Alle radici cristiane del nostro Paese rimanda anche la fondazione della Diocesi di Erfurt nell’anno 742 da parte di san Bonifacio. Questo evento costituisce, al contempo, la prima menzione documentata della città di Erfurt. Il Vescovo missionario Bonfacio era venuto dall’Inghilterra e faceva parte del suo stile di lavoro di operare in unità essenziale e in stretto collegamento con il Vescovo di Roma, il Successore di san Pietro. Sapeva che la Chiesa deve essere unita attorno a Pietro. Lo veneriamo come “Apostolo della Germania”; morì martire. Due dei suoi compagni che condivisero con lui la testimonianza del sangue per la fede cristiana sono seppelliti qui, nel Duomo di Erfurt: sono i santi Eoban ed Adelar.
──────
» Esercizi da svolgere
[1] Per ciascuna affermazione, indica se concorda con il brano sulla Diocesi di Erfurt: (a) la Diocesi di Erfurt fu fondata nel 742; (b) san Bonifacio era giunto dall'Irlanda; (c) i santi Eoban ed Adelar sono sepolti nel Duomo di Erfurt. Motiva ogni risposta citando le parole decisive del brano.
[2] Scrivi il seguito del brano sulla Diocesi di Erfurt, cominciando subito dopo la sua ultima frase.

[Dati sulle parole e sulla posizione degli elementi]
──────
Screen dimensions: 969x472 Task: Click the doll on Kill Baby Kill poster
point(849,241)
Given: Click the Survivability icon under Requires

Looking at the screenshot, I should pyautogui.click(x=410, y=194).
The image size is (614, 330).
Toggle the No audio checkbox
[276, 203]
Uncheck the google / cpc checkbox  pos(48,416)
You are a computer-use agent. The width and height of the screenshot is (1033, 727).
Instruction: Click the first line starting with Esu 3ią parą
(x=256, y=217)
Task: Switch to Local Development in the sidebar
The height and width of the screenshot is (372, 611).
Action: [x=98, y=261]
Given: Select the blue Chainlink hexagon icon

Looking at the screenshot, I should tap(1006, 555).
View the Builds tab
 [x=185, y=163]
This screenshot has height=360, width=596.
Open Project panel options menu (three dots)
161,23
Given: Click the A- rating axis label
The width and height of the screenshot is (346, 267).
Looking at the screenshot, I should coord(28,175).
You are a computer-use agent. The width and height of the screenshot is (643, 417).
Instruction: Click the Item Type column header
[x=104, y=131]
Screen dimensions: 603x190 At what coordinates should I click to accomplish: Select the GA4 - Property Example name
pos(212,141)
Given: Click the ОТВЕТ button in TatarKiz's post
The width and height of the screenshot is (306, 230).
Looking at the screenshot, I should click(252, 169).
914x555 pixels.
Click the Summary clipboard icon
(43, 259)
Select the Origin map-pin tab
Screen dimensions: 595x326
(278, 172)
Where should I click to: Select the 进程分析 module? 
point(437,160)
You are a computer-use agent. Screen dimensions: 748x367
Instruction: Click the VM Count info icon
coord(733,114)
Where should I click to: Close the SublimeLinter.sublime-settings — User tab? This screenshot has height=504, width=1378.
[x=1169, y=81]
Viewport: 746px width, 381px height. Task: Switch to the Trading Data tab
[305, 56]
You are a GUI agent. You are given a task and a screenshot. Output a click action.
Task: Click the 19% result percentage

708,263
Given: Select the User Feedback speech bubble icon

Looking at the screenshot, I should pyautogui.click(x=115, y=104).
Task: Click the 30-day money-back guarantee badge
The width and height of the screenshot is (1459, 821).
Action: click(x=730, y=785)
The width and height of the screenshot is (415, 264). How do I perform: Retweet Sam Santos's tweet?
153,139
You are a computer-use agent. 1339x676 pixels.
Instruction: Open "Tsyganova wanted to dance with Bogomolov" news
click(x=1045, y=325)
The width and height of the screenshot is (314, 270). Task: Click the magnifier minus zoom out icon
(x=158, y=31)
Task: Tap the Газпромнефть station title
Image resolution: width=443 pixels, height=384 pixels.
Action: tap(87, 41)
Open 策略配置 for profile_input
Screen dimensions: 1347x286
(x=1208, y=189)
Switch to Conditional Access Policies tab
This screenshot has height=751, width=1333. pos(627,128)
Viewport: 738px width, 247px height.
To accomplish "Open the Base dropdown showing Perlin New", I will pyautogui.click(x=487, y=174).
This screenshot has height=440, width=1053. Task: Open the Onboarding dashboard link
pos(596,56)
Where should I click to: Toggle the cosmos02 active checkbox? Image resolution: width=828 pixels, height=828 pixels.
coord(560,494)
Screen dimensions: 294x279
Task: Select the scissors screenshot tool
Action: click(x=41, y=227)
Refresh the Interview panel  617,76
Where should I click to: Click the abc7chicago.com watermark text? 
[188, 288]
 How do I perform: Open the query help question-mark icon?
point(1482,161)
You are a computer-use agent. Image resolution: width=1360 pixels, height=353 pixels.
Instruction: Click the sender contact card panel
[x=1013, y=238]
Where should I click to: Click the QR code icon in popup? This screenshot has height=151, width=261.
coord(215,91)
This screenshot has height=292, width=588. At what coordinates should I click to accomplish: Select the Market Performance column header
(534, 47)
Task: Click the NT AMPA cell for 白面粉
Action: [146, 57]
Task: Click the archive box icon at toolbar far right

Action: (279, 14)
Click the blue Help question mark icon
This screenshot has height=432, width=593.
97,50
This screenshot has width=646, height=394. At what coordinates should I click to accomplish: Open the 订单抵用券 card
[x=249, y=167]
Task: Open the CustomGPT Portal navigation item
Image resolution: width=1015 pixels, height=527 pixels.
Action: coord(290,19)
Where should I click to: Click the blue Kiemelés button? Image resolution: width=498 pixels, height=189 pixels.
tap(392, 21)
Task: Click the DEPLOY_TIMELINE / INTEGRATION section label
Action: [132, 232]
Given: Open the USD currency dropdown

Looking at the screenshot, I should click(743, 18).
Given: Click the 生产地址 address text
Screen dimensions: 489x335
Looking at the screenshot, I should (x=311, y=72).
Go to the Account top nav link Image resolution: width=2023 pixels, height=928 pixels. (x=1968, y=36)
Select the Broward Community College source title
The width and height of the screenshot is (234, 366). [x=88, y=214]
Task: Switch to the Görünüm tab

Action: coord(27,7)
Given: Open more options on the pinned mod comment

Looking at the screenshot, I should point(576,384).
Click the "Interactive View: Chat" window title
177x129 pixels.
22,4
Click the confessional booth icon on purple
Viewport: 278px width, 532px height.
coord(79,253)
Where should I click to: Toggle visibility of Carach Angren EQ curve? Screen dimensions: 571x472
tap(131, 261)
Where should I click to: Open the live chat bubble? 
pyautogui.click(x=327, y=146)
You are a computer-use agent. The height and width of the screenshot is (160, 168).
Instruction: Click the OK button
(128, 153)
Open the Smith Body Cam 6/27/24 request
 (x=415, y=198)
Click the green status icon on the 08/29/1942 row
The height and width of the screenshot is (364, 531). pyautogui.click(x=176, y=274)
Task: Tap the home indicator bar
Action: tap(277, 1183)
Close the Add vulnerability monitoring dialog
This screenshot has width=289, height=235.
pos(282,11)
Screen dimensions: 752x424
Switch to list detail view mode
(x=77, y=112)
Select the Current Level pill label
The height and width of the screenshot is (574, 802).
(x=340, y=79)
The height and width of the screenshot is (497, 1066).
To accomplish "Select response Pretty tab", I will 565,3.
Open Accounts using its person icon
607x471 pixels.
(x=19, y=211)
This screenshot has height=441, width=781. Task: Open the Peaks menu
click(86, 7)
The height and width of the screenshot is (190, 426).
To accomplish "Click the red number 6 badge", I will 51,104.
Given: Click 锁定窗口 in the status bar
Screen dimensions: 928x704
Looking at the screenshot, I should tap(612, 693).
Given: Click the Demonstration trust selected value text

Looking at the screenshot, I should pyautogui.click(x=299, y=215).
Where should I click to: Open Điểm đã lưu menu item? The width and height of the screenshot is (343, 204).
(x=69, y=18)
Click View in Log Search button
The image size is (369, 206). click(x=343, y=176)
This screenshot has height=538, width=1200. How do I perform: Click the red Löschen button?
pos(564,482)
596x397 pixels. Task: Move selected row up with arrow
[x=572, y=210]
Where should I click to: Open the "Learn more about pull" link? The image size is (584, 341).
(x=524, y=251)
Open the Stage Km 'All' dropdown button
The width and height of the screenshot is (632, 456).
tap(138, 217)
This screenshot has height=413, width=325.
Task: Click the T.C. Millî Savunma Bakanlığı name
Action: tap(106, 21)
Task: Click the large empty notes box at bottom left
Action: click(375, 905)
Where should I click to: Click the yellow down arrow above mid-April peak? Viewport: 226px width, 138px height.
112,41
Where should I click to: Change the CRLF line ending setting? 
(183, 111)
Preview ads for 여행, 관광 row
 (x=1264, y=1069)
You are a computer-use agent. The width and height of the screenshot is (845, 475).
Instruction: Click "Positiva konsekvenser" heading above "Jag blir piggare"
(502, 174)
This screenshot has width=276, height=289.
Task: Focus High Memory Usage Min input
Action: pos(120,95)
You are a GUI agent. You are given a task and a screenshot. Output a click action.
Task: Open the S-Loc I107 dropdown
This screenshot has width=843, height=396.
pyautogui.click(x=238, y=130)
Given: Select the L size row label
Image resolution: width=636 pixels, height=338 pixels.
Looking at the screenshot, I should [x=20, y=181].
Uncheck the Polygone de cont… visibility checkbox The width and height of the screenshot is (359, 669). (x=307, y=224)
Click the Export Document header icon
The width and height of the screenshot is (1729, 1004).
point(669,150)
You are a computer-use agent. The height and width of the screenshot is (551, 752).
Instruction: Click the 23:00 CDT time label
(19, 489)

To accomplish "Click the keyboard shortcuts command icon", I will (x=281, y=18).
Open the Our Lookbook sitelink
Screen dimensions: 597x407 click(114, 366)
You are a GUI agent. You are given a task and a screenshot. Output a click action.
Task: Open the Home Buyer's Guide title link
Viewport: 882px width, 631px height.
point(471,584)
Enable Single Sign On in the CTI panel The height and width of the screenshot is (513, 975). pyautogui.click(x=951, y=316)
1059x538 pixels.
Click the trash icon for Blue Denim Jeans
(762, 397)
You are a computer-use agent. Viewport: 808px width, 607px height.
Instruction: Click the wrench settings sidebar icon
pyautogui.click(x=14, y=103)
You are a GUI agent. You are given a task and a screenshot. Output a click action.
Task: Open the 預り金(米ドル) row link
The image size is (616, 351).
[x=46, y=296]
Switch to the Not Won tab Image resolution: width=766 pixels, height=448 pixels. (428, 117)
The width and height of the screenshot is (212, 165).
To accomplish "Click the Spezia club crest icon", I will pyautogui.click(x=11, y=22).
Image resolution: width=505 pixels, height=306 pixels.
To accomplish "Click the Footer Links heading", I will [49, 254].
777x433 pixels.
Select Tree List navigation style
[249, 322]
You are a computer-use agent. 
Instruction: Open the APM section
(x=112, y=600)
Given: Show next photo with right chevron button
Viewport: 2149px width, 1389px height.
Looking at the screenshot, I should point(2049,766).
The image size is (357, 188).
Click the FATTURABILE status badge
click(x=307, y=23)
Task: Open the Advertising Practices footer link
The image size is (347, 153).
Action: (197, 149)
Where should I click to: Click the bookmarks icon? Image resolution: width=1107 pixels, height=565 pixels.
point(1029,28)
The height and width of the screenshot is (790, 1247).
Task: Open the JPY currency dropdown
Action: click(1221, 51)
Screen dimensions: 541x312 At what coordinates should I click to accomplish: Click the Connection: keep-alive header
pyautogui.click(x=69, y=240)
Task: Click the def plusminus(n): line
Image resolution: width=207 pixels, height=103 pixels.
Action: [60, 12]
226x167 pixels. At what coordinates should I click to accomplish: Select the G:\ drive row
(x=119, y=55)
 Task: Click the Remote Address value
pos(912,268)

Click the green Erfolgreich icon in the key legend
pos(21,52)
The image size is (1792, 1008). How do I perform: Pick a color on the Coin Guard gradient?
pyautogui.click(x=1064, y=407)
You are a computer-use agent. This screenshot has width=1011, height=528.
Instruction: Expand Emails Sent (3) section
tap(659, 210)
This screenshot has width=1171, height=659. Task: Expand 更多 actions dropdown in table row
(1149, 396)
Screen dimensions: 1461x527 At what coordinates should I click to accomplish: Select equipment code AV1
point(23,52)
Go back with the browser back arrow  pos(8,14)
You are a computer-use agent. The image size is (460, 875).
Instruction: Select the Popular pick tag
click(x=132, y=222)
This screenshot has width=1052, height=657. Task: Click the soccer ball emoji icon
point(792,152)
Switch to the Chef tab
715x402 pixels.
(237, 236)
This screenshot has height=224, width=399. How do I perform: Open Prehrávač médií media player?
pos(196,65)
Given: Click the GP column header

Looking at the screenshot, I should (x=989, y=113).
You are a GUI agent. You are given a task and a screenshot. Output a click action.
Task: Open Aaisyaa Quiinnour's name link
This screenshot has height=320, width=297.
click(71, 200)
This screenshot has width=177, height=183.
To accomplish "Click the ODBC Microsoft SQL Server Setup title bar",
──────
» Esercizi svolti
[1]
(a) Sì: «la fondazione della Diocesi di Erfurt nell’anno 742 da parte di san Bonifacio».
(b) No: «era venuto dall’Inghilterra».
(c) Sì: «sono seppelliti qui, nel Duomo di Erfurt: sono i santi Eoban ed Adelar».

[2]
Già prima dei missionari anglosassoni ha operato in Turingia san Kilian, un missionario itinerante che proveniva dall’Irlanda. Insieme con due compagni egli morì martire a Würzburg, perché criticava il comportamento moralmente sbagliato del duca di Turingia lì residente. E, infine, non vogliamo dimenticare san Severo, il Patrono della Severikirche qui nella Piazza del Duomo: nel quarto secolo, egli era Vescovo di Ravenna; nell’anno 836, le sue spoglie vennero portate a Erfurt, per radicare più profondamente la fede cristiana in questa regione. Da questi morti, infatti, partiva la testimonianza viva della Chiesa che perdura nel tempo, della fede, che feconda ogni epoca e ci indica il cammino della vita.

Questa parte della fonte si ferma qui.